Unlike VCTs investing in unquoted companies, AIM VCTs have a natural exit route for shares as they are listed. However, dealing in large volumes of shares could be difficult and AIM shares can still be illiquid. The investment style is to find, buy and hold companies for the long term. The average holding period is more than five years, according to Mr Hutchinson.


Liquidity of companies listed on AIM is the key risk in this VCT, as it can be a volatile market with little trading at certain points. Like most VCTs there is a share buy-back policy in place, whereby if investors wish to realise their investment, the VCT will seek to buys back their shares, normally at a discount to NAV (subject to availability of funds and board approval). However, whilst other VCTs specify the level of discount (5% is quite common), Unicorn leaves that to the board’s discretion. 

Please remember capital is at risk. VCTs are high-risk investments and are not suitable for everyone. Investors should not invest money they cannot afford to lose.


The initial charge is 5.5% before any Wealth Club discount (currently 3.0%, so the net initial charge is 2.5%). 

The annual management fee is 2%. The VCT’s annual expenses are approximately 2.2% of its net assets but are capped at 3.6%. As of July 2017 there is no performance fee.


Being the biggest doesn’t always mean being the best.
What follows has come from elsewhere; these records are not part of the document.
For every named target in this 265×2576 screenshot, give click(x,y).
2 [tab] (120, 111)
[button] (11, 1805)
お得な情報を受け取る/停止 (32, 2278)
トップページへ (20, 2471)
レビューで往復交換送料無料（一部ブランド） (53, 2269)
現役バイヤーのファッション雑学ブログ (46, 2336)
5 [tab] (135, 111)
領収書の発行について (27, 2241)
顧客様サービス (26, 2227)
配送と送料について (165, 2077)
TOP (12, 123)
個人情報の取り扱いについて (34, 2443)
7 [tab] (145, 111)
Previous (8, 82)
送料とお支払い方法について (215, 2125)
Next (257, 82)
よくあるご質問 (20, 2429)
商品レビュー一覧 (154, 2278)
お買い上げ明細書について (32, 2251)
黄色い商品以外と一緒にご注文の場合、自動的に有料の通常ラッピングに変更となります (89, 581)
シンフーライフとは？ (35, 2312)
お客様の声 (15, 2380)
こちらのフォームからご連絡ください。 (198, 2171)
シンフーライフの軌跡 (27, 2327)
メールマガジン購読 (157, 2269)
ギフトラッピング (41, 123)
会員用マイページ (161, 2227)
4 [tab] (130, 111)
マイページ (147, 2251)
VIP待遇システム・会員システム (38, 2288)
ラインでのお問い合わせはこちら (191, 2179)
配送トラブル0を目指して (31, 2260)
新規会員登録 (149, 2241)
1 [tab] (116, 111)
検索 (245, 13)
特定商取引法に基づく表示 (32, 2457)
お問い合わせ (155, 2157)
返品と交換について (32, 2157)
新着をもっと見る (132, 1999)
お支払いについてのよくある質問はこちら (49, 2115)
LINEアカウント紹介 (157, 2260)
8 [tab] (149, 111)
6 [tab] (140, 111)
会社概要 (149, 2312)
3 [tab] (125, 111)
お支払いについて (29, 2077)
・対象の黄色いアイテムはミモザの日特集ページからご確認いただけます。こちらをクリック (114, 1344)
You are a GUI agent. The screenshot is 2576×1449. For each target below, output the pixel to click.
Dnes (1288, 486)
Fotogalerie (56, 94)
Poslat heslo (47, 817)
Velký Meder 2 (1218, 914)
However in our view, as well as being the biggest AIM VCT, Unicorn is a top-quality VCT. Its size ensures access to the best new deals coming to the market and the long term approach of Chris Hutchinson and his team gives companies the assurance they are not investing for short term profit. Indeed, as Unicorn has a fund range that also invests considerably in AIM listed companies, management teams have the comfort of knowing that Unicorn has the ability to fund growth in their business for the long term. This VCT comes highly commended.
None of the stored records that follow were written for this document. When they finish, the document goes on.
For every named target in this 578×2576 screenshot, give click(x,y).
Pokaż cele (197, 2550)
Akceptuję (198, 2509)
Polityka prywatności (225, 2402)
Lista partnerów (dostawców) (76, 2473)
Wealth Club aims to highlight investments we believe have merit, but you should form your own view. You should decide based on the provider's documents and ensure you have read and fully understand them before investing. This review is a marketing communication. It is not advice or a personal or research recommendation to buy the investment mentioned. It does not satisfy legal requirements promoting investment research independence and is thus not subject to prohibitions on dealing ahead of its dissemination.